▸ Document text:

## begin

The Reverend Kathleen Killian

Easter 4B/24

Psalm 23

John 10:11-18

 

The Beautiful Shepherd 

On the fourth Sunday of Easter of every year, we experience a shift in storyline and timeline. We’ve been hearing about the appearances of the resurrected Jesus to his disciples, but today in our gospel reading we hear from a pre-crucified, pre-risen Jesus as he delivers a portion of his Good Shepherd discourse (which is read in its entirety over the 3 year lectionary cycle). The aim of this narrative U-turn is to help us understand, like the first disciples, what happened on that first Easter and what is happening now to us who are the flock of the Good Shepherd.

Indeed, some of the earliest images of Jesus found in churches and tombs are not of him as an infant or on the cross but of Jesus as a shepherd. One of the very earliest frescoes is of a very young Jesus, dressed in a short white tunic, with a lamb draped over his shoulders. 

But for all the pastoral or bucolic imagery the idea of the good shepherd might evoke, what we hear today was in fact communicated in a very tense and highly-charged situation. Jesus is teaching in the temple on the heels of restoring the sight of a man who had been born blind, and on the Sabbath no less. Moreover, this happened during the Feast of the Dedication, which was the commemoration of the Maccabean revolt in the 2nd century BC against the vicious and vile oppression of the Jewish people by King Antiochus IV, and the subsequent restoration of a horribly defiled temple. 

Jesus’ good shepherd discourse is part of the argument and debate between him and the highly offended temple authorities, which ends with accusations of blasphemy and an attempt on Jesus’ life by stoning. 

I have wondered why Jesus would proclaim himself a “good shepherd” in such a setting and circumstance. Was it because he wanted to draw a connection between himself and some of Israel’s most significant figures, such as Jacob, Moses, David, and Rachel who were actual shepherds? Or with the Lord God who himself identifies as the Shepherd of his flock Israel? But then again shepherds could be a rough and disreputable lot, who were considered ritually impure and thus excluded from the temple. 

The imagery of the shepherd is so deeply embedded in the history of Israel and Hebrew scripture, that when Jesus says, I am the Good Shepherd, though speaking figuratively and symbolically, he speaks to people who knew quite literally what he was talking about—for good or for bad—which perhaps was part of the problem and why the import of his teaching was lost on them.

## end

▸ Task inputs:
## begin

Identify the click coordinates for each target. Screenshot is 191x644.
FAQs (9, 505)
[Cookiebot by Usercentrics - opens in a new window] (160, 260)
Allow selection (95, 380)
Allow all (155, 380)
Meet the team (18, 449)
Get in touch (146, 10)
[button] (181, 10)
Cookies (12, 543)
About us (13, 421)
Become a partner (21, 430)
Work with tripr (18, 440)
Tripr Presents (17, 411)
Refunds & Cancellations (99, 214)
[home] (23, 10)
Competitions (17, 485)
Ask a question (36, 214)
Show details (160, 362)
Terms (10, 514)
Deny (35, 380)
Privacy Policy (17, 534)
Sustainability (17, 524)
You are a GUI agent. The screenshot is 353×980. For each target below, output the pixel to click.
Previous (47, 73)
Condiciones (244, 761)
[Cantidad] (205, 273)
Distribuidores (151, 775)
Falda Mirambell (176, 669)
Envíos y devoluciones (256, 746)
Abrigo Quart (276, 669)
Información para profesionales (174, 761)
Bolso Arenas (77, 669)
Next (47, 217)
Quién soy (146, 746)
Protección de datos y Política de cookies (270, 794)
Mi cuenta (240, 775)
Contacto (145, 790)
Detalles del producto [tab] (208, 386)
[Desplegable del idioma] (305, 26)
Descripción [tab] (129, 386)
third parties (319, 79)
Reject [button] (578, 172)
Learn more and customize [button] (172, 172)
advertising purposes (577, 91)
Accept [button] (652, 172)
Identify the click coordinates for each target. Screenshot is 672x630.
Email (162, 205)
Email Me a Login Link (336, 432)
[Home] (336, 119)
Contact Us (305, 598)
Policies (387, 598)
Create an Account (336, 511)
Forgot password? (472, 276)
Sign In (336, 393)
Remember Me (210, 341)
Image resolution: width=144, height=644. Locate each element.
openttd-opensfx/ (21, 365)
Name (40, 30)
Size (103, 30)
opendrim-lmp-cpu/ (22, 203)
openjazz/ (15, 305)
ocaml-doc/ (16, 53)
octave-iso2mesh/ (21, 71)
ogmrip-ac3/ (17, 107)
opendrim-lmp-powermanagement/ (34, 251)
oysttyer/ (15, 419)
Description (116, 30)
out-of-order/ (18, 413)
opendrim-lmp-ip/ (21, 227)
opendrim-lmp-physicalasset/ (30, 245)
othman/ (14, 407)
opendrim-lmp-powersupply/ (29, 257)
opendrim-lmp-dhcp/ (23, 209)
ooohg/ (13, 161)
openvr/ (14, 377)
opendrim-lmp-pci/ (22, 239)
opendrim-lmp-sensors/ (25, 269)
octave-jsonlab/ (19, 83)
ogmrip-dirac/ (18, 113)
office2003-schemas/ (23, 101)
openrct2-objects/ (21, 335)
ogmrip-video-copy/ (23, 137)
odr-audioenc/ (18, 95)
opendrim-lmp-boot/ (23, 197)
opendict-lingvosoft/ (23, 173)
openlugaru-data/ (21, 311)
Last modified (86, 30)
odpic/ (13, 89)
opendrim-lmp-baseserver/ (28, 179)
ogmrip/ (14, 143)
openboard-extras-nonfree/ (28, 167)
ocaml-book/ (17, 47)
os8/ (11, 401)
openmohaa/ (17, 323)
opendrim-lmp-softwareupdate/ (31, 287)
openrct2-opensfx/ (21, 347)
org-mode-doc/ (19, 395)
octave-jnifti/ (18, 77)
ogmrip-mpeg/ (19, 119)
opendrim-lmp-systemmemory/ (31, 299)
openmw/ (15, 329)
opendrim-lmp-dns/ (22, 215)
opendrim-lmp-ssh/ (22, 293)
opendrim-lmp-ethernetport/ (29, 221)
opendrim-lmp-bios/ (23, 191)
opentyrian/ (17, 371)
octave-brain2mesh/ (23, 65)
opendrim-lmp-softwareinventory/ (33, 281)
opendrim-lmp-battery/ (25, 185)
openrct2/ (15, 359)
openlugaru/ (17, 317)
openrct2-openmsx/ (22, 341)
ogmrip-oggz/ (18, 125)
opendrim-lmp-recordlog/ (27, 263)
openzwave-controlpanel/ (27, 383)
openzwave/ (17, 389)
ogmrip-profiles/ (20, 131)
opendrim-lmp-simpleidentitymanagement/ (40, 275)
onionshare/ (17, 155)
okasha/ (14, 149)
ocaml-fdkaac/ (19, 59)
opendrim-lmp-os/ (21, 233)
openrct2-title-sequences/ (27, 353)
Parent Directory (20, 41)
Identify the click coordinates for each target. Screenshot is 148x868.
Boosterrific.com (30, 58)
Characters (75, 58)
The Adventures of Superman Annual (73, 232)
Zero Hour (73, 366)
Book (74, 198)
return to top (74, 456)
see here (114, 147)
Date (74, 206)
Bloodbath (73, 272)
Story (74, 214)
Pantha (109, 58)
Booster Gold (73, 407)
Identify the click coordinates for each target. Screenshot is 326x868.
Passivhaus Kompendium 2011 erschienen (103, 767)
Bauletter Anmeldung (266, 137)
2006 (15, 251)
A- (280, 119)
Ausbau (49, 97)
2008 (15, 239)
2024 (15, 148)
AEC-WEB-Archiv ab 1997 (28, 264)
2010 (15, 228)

## end

▸ Exercises to complete:
1. Return the listing unchanged, from its first line through the line containing "Contacto (145, 790)", including both.
2. Continue the sermon on the Good Shepherd from the point where it stops.

▸ Results in order:
1.
Identify the click coordinates for each target. Screenshot is 191x644.
FAQs (9, 505)
[Cookiebot by Usercentrics - opens in a new window] (160, 260)
Allow selection (95, 380)
Allow all (155, 380)
Meet the team (18, 449)
Get in touch (146, 10)
[button] (181, 10)
Cookies (12, 543)
About us (13, 421)
Become a partner (21, 430)
Work with tripr (18, 440)
Tripr Presents (17, 411)
Refunds & Cancellations (99, 214)
[home] (23, 10)
Competitions (17, 485)
Ask a question (36, 214)
Show details (160, 362)
Terms (10, 514)
Deny (35, 380)
Privacy Policy (17, 534)
Sustainability (17, 524)
You are a GUI agent. The screenshot is 353×980. For each target below, output the pixel to click.
Previous (47, 73)
Condiciones (244, 761)
[Cantidad] (205, 273)
Distribuidores (151, 775)
Falda Mirambell (176, 669)
Envíos y devoluciones (256, 746)
Abrigo Quart (276, 669)
Información para profesionales (174, 761)
Bolso Arenas (77, 669)
Next (47, 217)
Quién soy (146, 746)
Protección de datos y Política de cookies (270, 794)
Mi cuenta (240, 775)
Contacto (145, 790)

2.
I wonder too if such meaning is also lost on us, though for want of little to no experience with sheep, shepherding, and shepherds. I have a little experience with sheep from when I lived in Ireland. A flock grazed right outside my back door, and I was able to encounter and watch the sheep and their shepherd up close. Sometimes the sheep would nibble at me as I had my tea. Fr. John and I don’t do much social media at all but we do follow a real life shepherdess in England. Where she lives is indeed pastoral and picturesque but her work is hard and extremely demanding at times. 

For many of us here today, and as Christians, perhaps the most familiar imagery of shepherds and sheep comes from Psalm 23, which along with the Good Shepherd discourse is also always read on the fourth Sunday of Easter.  Jesus would have known and prayed Psalm 23. Can you imagine with me what it would it be like to hear him sing to the God of Israel as his faithful Shepherd: The Lord is my Shepherd, I shall not want. Reflecting upon Israel’s exodus to the promised land, Jesus affirms his own deeply personal and intimate journey with the Father as he prays: He maketh me to lie down in green pastures: he leadeth me beside the still waters. He restoreth my soul: he leadeth me in the paths of righteousness for his name's sake.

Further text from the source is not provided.